Given request A:
In the records, copy out the lines from the one containing "have [412, 484]" to the one containing "center [238, 311].", and nothing else.

Selected text:
When you and your spouse argue, remember to listen before you begin to defend your position.

Why do I… feel my husband has to go against everything I say? My husband is 63, I'm 43 and my daughter is 17. We've been married 3 years. My daughter is a homebody—doesn’t drink or smoke and is a very good person. She gets good grades, does her own laundry, picks up her room and helps with chores when asked. She's not mouthy or disrespectful.

The problem is that my husband will take any little thing about her and blow it so out of proportion that he and I fight about it for hours. Not because I disagree with him, but because he gets so angry with her, then at me because he says I "always justify what she does" when I try to explain the situation. Are there steps I can take with him to correct this behavior?

Spouses often disagree about how to raise their children and manage their behavior. When disagreements turn into continual arguments, you are giving your children negative examples of parenting, caring relationships and communications.

Couples often focus on their children as the source of problems when their own relationship isn’t going well. Typically, one parent feels a child is unruly and disrespectful, while the other defends that child’s behavior. One parent might think the other is too angry, making too much of a small matter or just not understanding how boys (or girls) behave at that age. The underlying issues may include dissatisfaction in the parental relationship, lack of effective listening and communicating skills, or frustration about a child who is spoiled, rebellious or just taking advantage of her parents’ lack of unity.

Data provided:
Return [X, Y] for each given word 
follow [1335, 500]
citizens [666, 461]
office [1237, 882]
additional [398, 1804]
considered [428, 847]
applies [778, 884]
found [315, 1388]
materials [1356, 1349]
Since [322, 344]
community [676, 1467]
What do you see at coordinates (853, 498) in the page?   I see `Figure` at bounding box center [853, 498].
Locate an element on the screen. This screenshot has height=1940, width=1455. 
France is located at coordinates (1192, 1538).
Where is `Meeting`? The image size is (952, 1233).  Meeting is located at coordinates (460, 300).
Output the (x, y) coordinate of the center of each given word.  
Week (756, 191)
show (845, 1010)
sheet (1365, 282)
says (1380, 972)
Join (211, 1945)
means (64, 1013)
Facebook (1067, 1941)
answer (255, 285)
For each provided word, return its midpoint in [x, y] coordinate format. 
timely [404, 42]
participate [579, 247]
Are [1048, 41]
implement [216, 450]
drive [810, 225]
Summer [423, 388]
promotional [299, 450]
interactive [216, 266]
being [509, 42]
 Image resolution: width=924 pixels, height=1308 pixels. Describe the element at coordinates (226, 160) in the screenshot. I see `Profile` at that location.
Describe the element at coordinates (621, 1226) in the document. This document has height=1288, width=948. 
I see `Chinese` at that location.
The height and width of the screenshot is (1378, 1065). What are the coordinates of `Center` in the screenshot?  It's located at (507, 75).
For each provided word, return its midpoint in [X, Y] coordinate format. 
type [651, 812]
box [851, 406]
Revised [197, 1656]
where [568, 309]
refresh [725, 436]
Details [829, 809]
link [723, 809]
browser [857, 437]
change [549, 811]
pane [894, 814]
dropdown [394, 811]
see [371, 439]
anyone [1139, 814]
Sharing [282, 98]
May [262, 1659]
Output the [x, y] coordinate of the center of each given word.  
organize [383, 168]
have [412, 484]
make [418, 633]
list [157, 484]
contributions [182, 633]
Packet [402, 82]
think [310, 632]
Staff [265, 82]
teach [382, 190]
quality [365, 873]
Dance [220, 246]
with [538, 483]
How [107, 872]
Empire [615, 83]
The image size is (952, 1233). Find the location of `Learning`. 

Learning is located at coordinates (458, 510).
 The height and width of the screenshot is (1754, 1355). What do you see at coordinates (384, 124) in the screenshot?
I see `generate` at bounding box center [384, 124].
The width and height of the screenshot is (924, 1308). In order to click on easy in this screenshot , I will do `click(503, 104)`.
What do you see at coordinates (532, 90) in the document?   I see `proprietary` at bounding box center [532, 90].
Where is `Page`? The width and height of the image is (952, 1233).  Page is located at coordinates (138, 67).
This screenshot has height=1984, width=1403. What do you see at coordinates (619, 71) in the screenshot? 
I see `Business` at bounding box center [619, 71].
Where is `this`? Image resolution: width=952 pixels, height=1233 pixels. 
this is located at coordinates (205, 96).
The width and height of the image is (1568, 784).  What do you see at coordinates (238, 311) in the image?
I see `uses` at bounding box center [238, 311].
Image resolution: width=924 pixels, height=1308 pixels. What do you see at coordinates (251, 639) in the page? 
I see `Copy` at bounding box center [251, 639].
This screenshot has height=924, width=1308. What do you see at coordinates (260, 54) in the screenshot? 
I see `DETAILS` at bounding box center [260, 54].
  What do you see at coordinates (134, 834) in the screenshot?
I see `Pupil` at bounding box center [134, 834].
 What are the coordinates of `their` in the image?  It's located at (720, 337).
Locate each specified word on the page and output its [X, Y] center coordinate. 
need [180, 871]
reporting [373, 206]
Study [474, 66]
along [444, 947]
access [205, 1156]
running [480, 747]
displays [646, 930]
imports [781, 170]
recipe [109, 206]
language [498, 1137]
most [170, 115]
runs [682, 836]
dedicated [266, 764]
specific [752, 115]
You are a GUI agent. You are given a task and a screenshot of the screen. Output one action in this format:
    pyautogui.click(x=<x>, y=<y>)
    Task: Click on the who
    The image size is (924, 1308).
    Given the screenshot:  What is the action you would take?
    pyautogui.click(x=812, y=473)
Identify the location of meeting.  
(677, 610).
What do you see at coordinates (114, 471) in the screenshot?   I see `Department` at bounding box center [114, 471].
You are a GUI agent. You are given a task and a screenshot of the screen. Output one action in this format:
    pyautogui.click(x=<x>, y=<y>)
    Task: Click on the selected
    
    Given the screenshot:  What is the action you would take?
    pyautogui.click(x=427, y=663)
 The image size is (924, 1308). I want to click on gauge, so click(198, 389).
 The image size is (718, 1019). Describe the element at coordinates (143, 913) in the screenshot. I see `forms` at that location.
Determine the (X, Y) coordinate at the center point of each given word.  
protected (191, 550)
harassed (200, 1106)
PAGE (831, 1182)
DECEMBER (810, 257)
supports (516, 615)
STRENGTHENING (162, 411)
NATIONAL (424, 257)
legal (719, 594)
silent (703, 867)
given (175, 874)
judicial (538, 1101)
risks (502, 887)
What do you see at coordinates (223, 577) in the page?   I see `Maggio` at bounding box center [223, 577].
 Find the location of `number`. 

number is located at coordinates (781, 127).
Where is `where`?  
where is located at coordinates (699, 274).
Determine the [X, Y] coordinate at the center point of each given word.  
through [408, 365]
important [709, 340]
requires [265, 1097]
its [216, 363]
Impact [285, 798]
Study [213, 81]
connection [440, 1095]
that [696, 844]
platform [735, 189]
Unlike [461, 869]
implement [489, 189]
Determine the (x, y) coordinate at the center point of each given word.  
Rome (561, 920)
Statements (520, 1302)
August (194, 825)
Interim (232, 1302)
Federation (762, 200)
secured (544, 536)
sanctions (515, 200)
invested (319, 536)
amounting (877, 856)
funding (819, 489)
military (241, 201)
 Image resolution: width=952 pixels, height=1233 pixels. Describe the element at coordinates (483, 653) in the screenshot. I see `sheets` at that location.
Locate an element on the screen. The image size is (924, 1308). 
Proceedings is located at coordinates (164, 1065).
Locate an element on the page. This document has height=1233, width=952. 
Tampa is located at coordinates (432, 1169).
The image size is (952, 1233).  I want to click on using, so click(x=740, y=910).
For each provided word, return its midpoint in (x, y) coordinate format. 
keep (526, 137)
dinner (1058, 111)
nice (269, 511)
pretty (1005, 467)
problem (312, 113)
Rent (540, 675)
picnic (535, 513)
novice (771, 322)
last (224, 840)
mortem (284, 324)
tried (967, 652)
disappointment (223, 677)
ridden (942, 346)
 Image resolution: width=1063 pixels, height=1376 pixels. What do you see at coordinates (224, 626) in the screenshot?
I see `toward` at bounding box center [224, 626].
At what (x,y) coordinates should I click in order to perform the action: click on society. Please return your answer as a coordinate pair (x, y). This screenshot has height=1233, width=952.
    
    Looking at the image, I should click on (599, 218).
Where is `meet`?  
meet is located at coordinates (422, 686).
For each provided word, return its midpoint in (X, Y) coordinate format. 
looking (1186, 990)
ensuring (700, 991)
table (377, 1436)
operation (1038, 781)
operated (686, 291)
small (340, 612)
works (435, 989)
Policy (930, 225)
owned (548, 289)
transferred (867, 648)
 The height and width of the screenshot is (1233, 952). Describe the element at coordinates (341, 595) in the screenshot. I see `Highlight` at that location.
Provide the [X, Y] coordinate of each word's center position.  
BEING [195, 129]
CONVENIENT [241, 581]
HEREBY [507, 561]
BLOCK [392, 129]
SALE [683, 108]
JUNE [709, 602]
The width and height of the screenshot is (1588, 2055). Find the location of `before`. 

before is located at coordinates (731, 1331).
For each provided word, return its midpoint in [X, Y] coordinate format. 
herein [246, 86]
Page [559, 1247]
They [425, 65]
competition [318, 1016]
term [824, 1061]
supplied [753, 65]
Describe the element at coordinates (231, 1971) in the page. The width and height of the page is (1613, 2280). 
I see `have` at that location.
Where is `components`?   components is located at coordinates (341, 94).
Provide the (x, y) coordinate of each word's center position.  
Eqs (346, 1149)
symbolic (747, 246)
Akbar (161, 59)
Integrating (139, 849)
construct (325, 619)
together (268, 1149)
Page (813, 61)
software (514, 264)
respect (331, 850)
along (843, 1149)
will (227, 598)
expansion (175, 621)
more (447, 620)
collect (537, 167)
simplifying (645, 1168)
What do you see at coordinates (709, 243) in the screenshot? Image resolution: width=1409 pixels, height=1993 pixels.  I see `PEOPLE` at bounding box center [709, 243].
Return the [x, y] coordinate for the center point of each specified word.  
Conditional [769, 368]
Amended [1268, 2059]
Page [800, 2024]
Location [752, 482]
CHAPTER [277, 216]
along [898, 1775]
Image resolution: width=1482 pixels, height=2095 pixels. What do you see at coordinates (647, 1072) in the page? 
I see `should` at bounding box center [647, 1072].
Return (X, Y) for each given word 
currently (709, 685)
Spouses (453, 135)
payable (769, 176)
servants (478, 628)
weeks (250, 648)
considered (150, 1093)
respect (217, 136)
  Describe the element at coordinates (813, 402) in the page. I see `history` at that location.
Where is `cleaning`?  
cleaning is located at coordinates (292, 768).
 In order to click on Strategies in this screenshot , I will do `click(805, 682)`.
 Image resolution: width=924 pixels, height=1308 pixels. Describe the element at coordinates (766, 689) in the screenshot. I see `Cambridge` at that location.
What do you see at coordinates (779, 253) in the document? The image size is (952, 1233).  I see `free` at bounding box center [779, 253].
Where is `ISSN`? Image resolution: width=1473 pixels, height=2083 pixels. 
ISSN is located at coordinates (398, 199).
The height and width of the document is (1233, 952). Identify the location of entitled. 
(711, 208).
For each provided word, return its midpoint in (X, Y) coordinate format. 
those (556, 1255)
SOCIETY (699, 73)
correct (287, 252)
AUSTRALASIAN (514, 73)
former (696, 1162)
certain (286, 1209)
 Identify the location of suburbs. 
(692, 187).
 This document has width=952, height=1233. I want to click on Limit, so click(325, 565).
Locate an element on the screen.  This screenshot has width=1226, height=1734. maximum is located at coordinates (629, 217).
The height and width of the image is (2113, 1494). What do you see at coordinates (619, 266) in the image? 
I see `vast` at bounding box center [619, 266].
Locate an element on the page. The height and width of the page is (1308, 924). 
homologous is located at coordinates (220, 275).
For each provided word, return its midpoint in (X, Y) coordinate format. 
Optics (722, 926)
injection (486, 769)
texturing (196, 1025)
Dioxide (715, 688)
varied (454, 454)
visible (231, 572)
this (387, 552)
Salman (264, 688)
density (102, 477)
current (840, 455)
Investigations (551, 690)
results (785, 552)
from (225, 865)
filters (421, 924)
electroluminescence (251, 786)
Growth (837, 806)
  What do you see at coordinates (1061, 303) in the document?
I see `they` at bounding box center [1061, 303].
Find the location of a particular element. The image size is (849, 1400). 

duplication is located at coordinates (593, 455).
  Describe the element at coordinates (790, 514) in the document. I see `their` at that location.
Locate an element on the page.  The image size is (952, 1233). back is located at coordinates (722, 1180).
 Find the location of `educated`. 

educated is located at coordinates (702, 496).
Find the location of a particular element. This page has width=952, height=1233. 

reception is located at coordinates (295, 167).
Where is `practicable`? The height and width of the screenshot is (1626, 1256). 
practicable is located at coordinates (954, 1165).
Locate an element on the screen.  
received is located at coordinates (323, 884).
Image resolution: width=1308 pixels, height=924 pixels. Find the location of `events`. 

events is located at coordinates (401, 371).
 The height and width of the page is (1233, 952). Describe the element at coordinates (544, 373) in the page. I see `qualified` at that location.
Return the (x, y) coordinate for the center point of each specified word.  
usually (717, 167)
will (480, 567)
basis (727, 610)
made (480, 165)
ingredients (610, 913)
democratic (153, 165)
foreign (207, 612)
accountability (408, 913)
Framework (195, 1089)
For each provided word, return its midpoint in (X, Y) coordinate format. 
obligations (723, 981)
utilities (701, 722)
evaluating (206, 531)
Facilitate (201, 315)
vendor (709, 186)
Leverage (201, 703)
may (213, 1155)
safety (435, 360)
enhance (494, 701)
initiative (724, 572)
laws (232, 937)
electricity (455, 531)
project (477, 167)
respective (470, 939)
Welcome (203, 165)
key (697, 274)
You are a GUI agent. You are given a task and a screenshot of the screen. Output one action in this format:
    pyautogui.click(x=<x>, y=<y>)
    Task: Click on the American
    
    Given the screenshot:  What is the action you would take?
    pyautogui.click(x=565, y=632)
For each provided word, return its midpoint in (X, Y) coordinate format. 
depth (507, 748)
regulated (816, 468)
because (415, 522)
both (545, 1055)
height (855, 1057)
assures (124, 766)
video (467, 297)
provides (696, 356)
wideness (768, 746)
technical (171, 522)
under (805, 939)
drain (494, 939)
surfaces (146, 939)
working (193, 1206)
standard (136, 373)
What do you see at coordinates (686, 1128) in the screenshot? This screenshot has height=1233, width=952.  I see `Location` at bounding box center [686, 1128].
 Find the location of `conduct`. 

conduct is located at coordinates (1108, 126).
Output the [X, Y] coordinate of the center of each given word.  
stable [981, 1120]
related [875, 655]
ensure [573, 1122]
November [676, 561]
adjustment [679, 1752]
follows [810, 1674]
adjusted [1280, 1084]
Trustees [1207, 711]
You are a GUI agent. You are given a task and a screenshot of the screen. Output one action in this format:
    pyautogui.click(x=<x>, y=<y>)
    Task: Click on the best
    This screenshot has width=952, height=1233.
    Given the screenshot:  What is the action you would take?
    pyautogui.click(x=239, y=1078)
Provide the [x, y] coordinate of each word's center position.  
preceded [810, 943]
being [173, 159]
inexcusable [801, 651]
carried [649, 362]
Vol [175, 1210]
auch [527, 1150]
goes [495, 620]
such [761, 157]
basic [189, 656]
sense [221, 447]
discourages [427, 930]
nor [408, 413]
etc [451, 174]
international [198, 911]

Given request B:
In the advice text about spouses arguing, condense the paragraph beginning "Couples often focus on their children" into a short bulleted list that keeps its main points.

Task response A:
have [412, 484]
make [418, 633]
list [157, 484]
contributions [182, 633]
Packet [402, 82]
think [310, 632]
Staff [265, 82]
teach [382, 190]
quality [365, 873]
Dance [220, 246]
with [538, 483]
How [107, 872]
Empire [615, 83]
The image size is (952, 1233). Find the location of `Learning`. 

Learning is located at coordinates (458, 510).
 The height and width of the screenshot is (1754, 1355). What do you see at coordinates (384, 124) in the screenshot?
I see `generate` at bounding box center [384, 124].
The width and height of the screenshot is (924, 1308). In order to click on easy in this screenshot , I will do `click(503, 104)`.
What do you see at coordinates (532, 90) in the document?   I see `proprietary` at bounding box center [532, 90].
Where is `Page`? The width and height of the image is (952, 1233).  Page is located at coordinates (138, 67).
This screenshot has height=1984, width=1403. What do you see at coordinates (619, 71) in the screenshot? 
I see `Business` at bounding box center [619, 71].
Where is `this`? Image resolution: width=952 pixels, height=1233 pixels. 
this is located at coordinates (205, 96).
The width and height of the image is (1568, 784).  What do you see at coordinates (238, 311) in the image?
I see `uses` at bounding box center [238, 311].

Task response B:
- When their own relationship is going badly, couples often blame their children for their problems.
- Usually one parent sees a child as unruly and disrespectful, and the other defends the child's behavior.
- One parent may think the other is too angry, is exaggerating a small matter, or doesn't understand how boys or girls behave at that age.
- Possible underlying issues:
  - dissatisfaction in the parents' relationship
  - poor listening and communication skills
  - frustration with a child who is spoiled or rebellious, or who is exploiting the parents' lack of unity